Pharmacokinetics and Safety of Single and Multiple Daily Dosing of 75‐mg Rimegepant Orally Disintegrating Tablets in Healthy Chinese Adults: A Randomized Placebo‐Controlled Trial

Rimegepant is an oral small-molecule calcitonin gene-related peptide antagonist for acute migraine treatment with or without aura and prevention of episodic migraine in adults. This was a rimegepant single- and multiple-dose phase 1, randomized, placebo-controlled, double-blind study to evaluate the pharmacokinetics and confirm safety in healthy Chinese participants. Participants received a 75-mg rimegepant orally disintegrating tablet (ODT) (N = 12) or matching placebo (N = 4) ODT on days 1 and 3-7 after fasting for pharmacokinetic assessments. Safety assessments included 12-lead electrocardiograms, vital signs, clinical laboratory data, and adverse events (AEs). After a single dose (9 females, 7 males) median time to maximum plasma concentration was 1.5 hours; mean values were 937 ng/mL (maximum concentration), 4582 h*ng/mL (area under the concentration-time curve, 0 to infinity), 7.7 hours (terminal elimination half-life), and 19.9 L/h (apparent clearance). Similar results were seen after 5 daily doses, with minimal accumulation.

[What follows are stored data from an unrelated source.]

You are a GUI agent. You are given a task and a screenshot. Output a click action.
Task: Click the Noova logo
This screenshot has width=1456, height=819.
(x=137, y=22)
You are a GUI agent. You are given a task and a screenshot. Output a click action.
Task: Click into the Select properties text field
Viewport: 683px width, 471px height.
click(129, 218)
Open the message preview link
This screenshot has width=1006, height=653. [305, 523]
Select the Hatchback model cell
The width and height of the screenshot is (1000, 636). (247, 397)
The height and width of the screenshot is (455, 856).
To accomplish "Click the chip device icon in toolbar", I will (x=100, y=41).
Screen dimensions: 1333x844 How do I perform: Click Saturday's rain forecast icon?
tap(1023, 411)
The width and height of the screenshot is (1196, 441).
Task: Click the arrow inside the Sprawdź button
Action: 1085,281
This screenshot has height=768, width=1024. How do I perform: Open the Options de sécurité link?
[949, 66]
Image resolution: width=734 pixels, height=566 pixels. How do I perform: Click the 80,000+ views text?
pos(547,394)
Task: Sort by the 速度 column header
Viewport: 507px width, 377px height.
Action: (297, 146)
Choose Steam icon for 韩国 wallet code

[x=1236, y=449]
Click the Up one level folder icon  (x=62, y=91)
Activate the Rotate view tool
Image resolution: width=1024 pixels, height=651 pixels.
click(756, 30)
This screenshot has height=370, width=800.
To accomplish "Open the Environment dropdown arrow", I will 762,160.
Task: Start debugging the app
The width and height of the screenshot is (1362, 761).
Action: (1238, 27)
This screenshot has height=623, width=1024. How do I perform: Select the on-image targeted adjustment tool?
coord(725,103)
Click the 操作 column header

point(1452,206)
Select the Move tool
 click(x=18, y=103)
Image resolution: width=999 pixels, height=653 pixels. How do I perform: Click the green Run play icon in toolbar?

Six (37.5%) participants experienced ≥1 treatment-emergent AE: 4 (33.3%) had received rimegepant and 2 (50.0%) had received placebo. All AEs were grade 1 and resolved by the end of the study with no deaths, serious/significant AEs, or AEs leading to discontinuation. Overall, single- and multiple-dose rimegepant ODT 75 mg was safe and well-tolerated in healthy Chinese adults with similar pharmacokinetics to non-Asian healthy participants. Trial registration: This trial is registered with the China Center for Drug Evaluation (CDE): CTR20210569.